Throughout the records below, find each line holding "height" and copy it.

:: Records for the task ::
################
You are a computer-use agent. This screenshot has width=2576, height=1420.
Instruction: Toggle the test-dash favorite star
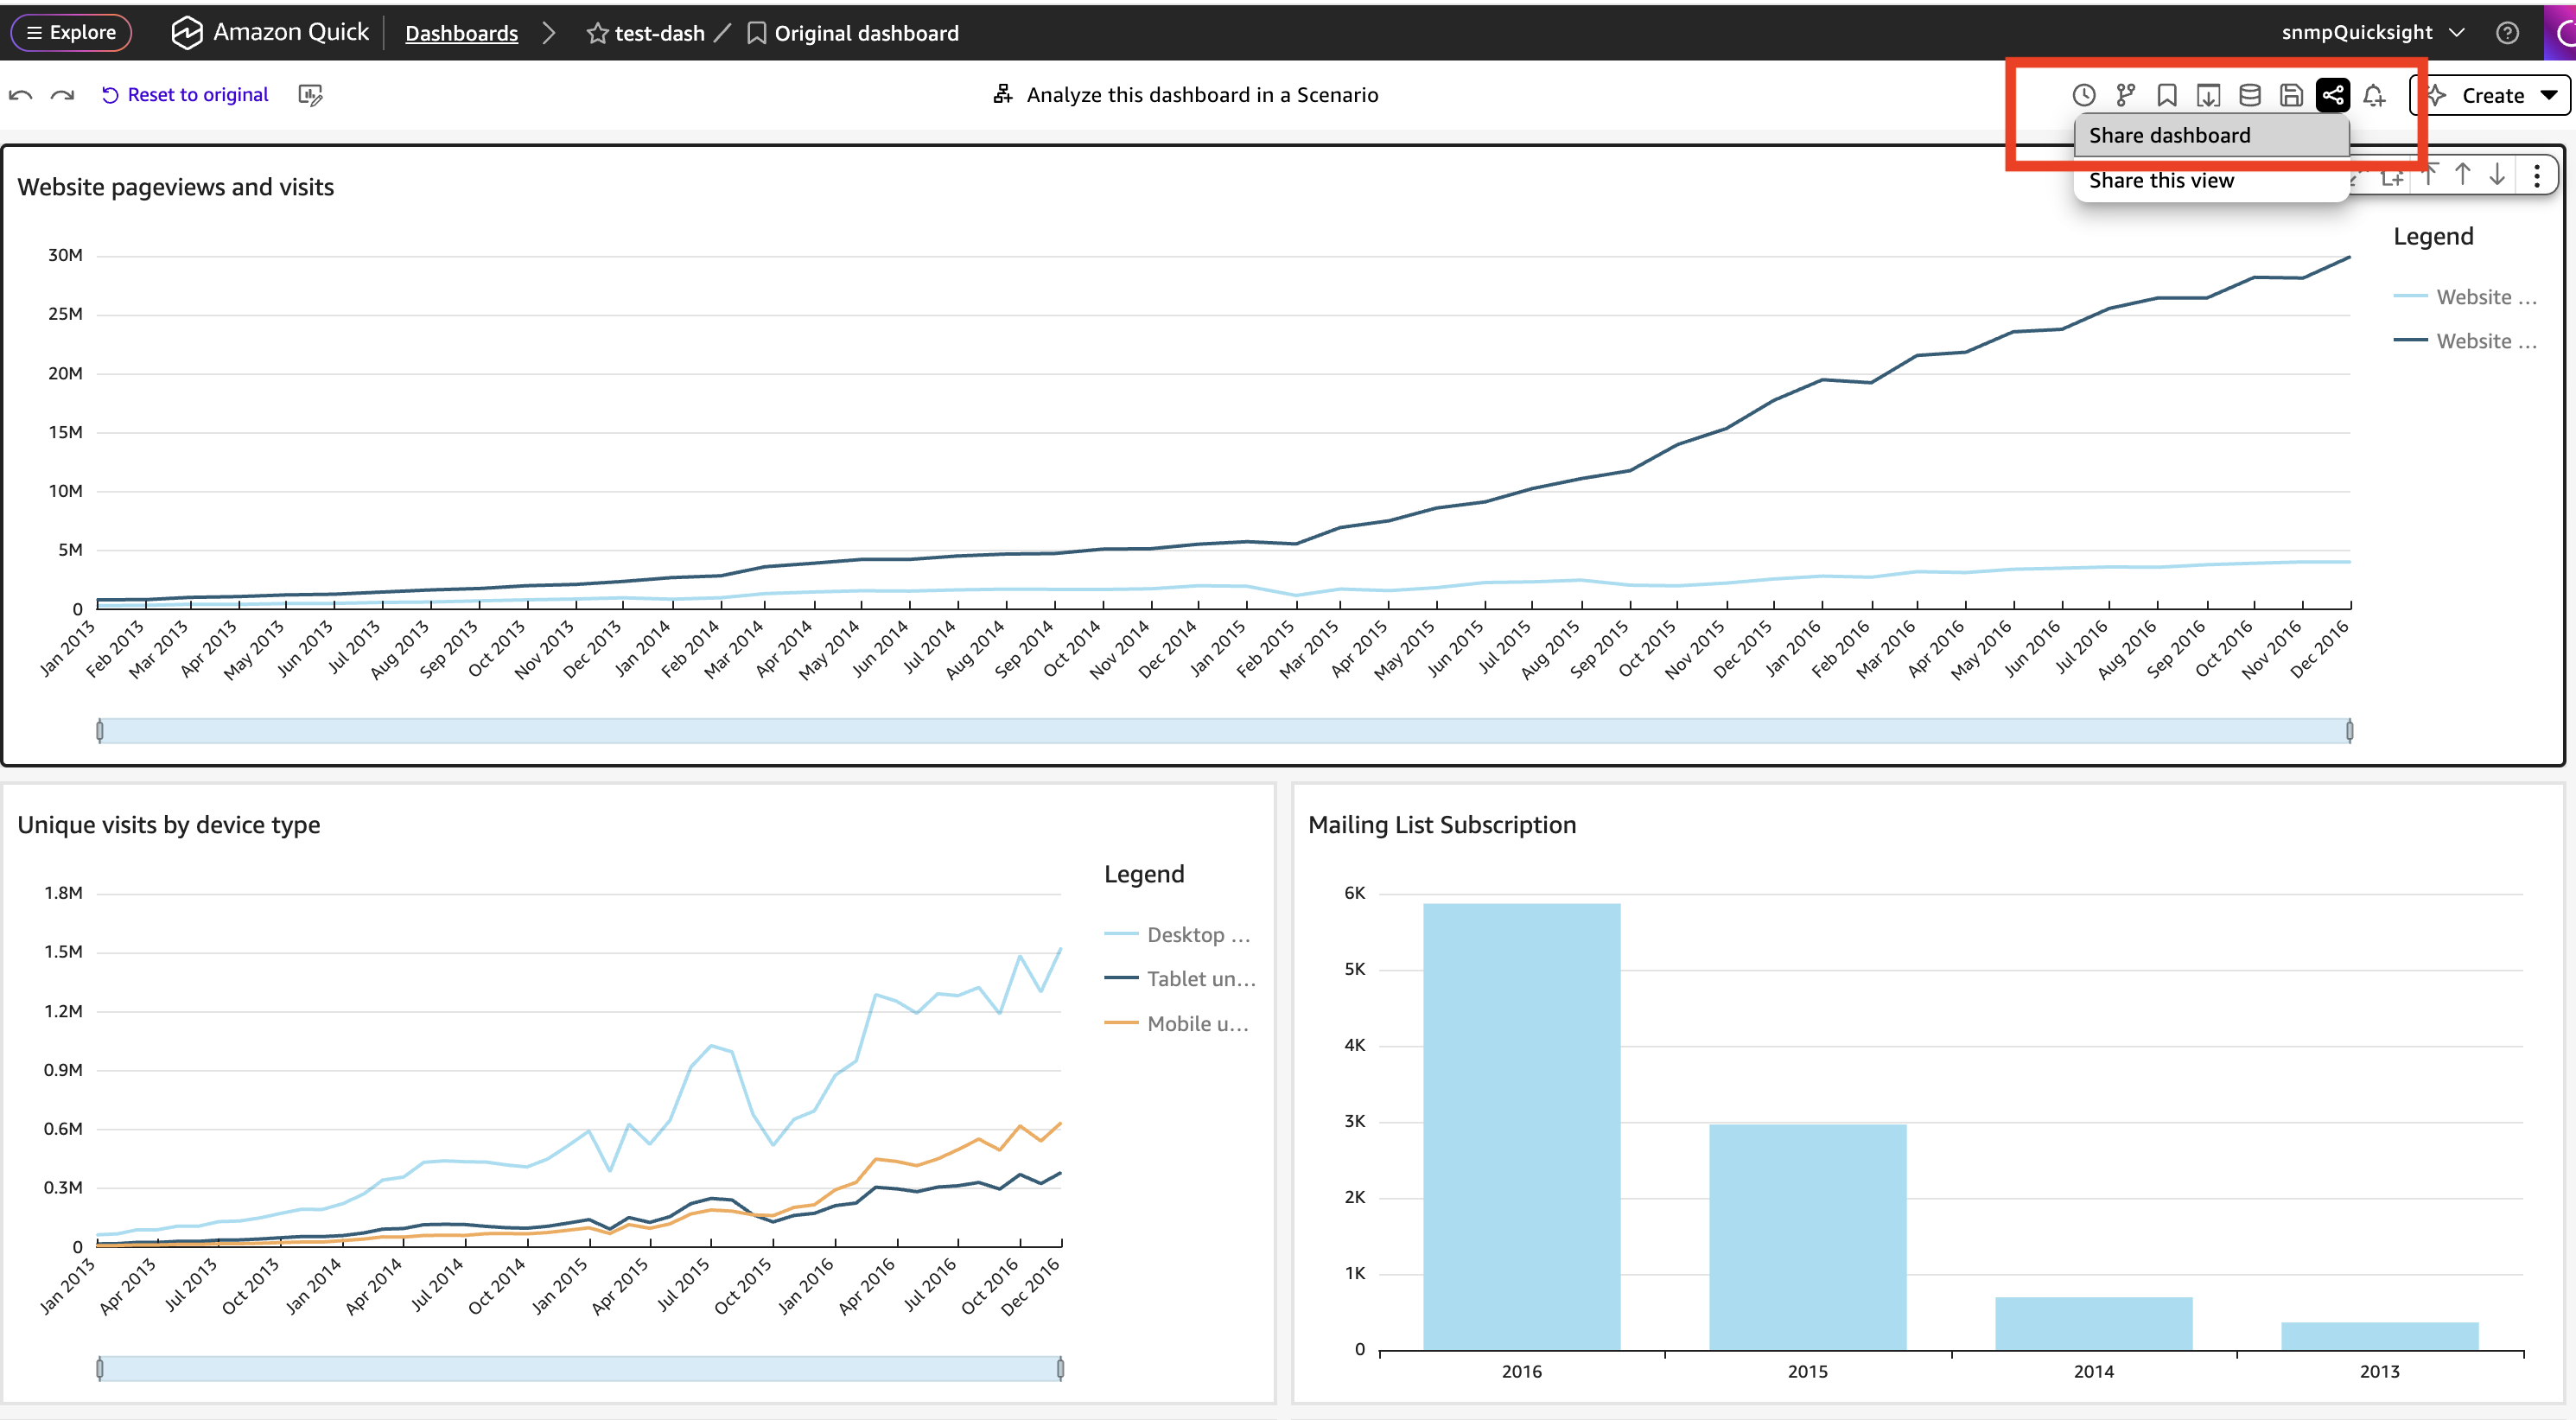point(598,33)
################
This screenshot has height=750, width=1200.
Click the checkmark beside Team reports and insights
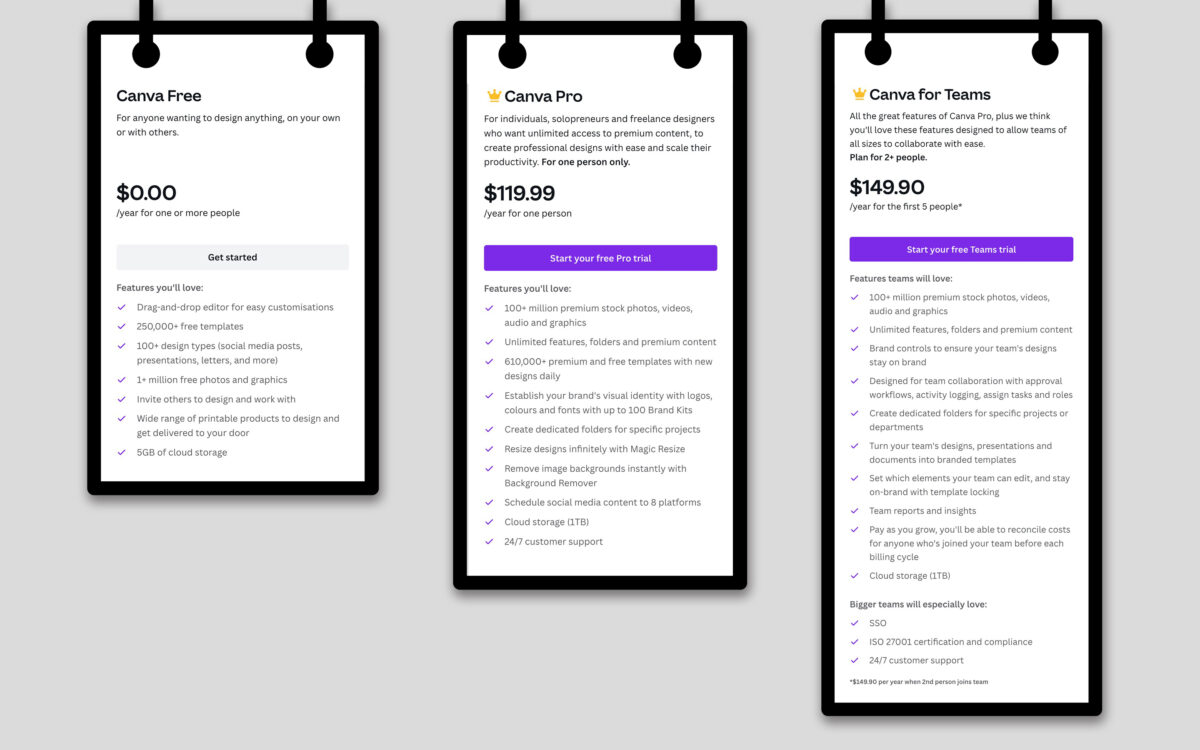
################
:: Solution to this exercise ::
You are a computer-use agent. This screenshot has width=2576, height=1420.
This screenshot has height=750, width=1200.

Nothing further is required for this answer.